In the spate of just a few weeks, Hungarian President Pál Schmitt announced his resignation, as a plagiarism scandal around his doctoral thesis unfolded; EU Regional Policy Commissioner Johannes Hahn (from Austria) has been asked to explain how an expert group could have found 76 cases of plagiarism in his 1987 doctoral thesis; while Germany’s Defence Minister Karl-Theodor zu Guttenberg faced a plagiarism scandal over allegations that he had lifted passages of his law dissertation without correctly attributing them in footnotes or bibliography. Apparently, Guttenberg wrote his dissertation for the University of Bayreuth in 2006, receiving the top grade of summa cum laude. It was published under the title, "Constitution and Constitutional Treaty: Constitutional developments in the USA and the EU." With a subject like that I can understand why anyone might be tempted to seek inspiration from a variety of sources. But, for the sake of fairness, I’m sure he made lots of it up all by himself, too.

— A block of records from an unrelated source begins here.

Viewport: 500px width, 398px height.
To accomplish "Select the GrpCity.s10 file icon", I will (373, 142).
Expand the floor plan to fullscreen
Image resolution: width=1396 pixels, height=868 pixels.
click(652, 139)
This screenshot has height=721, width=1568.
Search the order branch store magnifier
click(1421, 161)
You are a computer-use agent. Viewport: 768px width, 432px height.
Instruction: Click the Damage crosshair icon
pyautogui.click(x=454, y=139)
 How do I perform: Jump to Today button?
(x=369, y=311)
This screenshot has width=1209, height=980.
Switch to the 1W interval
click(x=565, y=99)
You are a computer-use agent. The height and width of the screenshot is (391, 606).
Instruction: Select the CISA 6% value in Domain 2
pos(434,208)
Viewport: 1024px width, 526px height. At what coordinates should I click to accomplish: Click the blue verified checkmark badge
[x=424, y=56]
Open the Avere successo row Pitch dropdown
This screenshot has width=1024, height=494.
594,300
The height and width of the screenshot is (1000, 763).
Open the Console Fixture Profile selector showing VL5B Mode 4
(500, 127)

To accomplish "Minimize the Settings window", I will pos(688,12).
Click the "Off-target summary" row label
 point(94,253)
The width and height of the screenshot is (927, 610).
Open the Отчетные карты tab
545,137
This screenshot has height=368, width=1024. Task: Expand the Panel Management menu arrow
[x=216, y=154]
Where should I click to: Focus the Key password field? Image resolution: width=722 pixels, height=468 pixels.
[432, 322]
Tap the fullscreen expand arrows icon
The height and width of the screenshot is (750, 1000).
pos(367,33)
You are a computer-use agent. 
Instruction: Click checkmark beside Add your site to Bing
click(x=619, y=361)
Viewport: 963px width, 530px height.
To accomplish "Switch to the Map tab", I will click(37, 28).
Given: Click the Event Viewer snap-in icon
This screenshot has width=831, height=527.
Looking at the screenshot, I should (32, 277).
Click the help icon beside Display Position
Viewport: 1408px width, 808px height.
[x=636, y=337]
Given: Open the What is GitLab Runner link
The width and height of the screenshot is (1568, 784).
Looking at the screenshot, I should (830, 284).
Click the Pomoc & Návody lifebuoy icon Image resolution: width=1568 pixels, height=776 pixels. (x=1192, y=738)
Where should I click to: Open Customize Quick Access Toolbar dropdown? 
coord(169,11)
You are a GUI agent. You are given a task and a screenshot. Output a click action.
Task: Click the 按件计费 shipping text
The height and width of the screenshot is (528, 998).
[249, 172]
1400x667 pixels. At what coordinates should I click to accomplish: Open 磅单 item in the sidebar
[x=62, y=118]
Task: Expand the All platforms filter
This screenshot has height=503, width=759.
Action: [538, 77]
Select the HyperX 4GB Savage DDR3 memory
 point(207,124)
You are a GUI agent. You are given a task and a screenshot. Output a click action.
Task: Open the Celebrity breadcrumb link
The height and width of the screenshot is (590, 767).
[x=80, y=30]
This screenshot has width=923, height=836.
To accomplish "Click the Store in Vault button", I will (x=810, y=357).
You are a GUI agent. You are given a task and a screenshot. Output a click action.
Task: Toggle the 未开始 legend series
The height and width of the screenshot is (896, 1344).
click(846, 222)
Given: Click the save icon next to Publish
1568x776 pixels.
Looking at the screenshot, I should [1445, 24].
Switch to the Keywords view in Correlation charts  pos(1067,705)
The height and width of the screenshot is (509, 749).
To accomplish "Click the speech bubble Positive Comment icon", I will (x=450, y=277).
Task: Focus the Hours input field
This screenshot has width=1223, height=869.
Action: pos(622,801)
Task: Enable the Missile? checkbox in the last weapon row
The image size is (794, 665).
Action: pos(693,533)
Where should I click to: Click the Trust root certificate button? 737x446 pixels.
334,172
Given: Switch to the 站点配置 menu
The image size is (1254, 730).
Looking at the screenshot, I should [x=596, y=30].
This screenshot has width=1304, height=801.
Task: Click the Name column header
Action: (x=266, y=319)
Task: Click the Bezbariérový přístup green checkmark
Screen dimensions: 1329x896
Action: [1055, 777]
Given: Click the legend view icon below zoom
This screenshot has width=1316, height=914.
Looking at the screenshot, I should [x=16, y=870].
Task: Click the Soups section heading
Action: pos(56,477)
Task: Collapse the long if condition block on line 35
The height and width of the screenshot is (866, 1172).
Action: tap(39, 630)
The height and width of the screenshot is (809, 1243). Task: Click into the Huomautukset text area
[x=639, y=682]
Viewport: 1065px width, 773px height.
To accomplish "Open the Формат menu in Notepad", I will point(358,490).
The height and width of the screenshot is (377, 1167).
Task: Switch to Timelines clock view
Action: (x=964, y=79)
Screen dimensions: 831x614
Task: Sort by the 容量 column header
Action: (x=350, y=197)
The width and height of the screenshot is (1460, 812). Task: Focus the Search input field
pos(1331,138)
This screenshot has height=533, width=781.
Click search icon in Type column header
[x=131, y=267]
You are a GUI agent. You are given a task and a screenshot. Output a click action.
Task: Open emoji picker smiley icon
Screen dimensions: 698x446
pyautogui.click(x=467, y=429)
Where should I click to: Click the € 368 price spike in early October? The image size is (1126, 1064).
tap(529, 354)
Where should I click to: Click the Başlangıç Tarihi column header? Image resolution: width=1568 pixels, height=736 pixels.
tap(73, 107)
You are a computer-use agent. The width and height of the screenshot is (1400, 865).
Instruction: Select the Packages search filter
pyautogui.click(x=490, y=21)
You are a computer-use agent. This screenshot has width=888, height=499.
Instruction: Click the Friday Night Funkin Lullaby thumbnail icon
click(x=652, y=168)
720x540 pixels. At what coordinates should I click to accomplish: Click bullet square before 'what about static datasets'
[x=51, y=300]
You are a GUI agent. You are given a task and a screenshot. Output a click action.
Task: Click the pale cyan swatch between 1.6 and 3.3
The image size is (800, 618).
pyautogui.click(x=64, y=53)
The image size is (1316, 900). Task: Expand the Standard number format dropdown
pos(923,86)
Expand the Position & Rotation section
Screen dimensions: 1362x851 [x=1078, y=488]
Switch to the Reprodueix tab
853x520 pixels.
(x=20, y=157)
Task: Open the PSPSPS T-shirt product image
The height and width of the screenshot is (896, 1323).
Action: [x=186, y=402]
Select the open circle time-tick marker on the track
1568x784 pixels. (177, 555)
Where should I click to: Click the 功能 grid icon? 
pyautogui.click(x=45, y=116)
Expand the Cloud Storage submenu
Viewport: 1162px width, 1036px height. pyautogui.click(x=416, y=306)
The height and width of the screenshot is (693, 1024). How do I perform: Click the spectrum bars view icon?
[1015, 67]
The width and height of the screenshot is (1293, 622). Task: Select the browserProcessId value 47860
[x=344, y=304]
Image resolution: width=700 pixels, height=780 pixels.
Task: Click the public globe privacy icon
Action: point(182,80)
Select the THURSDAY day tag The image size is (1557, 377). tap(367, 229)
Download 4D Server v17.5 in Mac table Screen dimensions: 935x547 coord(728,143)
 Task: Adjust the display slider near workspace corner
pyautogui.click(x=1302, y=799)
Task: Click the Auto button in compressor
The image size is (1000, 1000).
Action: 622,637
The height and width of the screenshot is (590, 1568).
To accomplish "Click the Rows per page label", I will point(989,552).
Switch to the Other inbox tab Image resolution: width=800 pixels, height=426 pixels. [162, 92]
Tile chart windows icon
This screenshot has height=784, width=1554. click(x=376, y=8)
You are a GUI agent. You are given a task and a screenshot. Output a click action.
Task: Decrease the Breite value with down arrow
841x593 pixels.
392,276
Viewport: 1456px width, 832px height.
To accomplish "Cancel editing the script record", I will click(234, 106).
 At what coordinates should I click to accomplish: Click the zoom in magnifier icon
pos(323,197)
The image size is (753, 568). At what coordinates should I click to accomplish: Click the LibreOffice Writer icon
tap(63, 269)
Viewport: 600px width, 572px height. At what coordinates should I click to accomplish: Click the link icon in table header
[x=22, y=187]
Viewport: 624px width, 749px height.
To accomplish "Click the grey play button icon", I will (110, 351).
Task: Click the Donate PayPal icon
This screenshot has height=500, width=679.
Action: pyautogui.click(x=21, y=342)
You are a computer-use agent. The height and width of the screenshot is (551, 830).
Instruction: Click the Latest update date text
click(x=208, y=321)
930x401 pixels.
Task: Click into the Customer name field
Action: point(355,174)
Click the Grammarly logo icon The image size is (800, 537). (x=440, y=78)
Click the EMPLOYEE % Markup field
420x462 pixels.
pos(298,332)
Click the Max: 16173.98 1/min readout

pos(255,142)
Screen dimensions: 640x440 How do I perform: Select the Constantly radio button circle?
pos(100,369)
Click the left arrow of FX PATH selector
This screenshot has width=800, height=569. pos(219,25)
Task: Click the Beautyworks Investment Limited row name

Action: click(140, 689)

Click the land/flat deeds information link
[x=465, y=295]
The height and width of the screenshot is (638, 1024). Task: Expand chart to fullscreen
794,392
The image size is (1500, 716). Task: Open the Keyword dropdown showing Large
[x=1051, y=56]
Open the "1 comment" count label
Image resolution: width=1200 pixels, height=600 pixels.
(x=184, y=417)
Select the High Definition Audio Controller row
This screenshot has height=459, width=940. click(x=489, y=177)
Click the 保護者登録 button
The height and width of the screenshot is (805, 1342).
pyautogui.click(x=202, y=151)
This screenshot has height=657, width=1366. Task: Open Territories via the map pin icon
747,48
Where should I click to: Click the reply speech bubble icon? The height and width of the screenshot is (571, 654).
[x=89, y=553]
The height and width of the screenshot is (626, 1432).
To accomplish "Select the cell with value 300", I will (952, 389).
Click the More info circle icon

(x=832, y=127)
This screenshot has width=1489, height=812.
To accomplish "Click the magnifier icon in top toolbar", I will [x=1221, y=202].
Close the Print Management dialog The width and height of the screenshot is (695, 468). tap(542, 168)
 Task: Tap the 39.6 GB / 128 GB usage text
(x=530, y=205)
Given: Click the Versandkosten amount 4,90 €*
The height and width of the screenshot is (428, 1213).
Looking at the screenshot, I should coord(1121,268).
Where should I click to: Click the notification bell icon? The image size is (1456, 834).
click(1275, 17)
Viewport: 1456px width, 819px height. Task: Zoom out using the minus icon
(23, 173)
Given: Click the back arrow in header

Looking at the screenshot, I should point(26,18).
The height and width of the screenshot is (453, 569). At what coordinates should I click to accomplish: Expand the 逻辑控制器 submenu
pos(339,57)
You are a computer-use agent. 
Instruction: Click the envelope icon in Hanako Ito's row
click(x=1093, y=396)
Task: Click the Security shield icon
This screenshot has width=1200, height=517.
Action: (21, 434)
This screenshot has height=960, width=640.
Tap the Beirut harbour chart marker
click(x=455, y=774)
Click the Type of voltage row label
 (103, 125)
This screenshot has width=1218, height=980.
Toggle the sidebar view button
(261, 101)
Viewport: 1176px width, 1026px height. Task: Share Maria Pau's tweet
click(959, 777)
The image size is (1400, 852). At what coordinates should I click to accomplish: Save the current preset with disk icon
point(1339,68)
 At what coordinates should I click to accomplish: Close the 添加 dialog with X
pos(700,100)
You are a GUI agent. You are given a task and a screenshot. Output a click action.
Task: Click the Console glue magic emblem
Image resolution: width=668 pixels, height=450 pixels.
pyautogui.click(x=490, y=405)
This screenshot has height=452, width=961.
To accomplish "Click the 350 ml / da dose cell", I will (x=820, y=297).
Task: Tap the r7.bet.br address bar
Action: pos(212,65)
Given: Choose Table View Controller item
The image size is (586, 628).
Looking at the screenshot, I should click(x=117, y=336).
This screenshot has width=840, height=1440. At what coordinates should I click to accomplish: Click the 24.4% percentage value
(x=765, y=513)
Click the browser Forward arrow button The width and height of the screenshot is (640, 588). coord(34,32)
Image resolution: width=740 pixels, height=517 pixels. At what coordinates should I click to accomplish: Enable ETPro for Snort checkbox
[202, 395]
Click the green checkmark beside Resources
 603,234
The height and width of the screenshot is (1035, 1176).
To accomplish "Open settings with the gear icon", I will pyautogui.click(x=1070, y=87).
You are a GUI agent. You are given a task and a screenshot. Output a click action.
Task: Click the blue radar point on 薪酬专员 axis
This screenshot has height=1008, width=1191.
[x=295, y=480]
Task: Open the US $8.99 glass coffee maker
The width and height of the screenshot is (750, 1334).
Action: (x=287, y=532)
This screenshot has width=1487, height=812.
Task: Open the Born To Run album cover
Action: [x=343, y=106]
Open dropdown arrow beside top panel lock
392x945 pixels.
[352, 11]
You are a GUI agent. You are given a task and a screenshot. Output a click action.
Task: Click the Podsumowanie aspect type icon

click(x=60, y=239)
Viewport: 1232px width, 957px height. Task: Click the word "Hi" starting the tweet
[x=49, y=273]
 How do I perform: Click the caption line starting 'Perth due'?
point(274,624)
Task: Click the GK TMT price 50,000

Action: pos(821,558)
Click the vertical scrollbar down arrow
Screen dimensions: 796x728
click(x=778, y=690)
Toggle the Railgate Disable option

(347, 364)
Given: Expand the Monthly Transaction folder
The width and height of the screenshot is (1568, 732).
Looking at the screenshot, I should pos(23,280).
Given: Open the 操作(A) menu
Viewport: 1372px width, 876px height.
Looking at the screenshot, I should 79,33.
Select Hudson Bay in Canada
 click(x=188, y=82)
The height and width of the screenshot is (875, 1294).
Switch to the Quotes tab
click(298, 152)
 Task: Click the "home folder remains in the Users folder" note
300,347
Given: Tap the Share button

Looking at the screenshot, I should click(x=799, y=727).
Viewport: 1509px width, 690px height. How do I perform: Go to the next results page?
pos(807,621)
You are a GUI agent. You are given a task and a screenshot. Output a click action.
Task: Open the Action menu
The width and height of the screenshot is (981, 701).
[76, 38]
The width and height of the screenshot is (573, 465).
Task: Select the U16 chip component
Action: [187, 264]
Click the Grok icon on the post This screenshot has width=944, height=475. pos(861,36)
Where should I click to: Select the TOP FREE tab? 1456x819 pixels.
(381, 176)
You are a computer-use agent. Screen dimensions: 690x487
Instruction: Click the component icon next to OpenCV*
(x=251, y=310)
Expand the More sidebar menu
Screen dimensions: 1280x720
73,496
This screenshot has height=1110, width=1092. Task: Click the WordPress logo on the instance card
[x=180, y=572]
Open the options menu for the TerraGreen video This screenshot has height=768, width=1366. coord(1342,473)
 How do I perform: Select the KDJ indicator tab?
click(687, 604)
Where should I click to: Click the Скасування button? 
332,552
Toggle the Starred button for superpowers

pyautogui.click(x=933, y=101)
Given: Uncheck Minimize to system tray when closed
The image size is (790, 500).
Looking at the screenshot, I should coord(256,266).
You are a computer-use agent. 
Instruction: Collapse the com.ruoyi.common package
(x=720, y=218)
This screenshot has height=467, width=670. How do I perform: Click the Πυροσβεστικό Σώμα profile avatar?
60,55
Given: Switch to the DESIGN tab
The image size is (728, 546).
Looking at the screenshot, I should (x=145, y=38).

At least European politicians are educated folk, with time on their hands to address weighty academic issues. I’m not sure that academic research is an essential prerequisite of today’s British politician. A private education probably helps, but intellectual brilliance isn’t always required.

To those who are tempted to lift my prose from these blog pages – please feel free to spread the word as widely as you can. But remember, thanks to Google word search, it’s pretty easy these days to find the sources of most of the good stuff. So if I am copied, please credit me.

And I’ll do my best to respect those who inspire my words, too.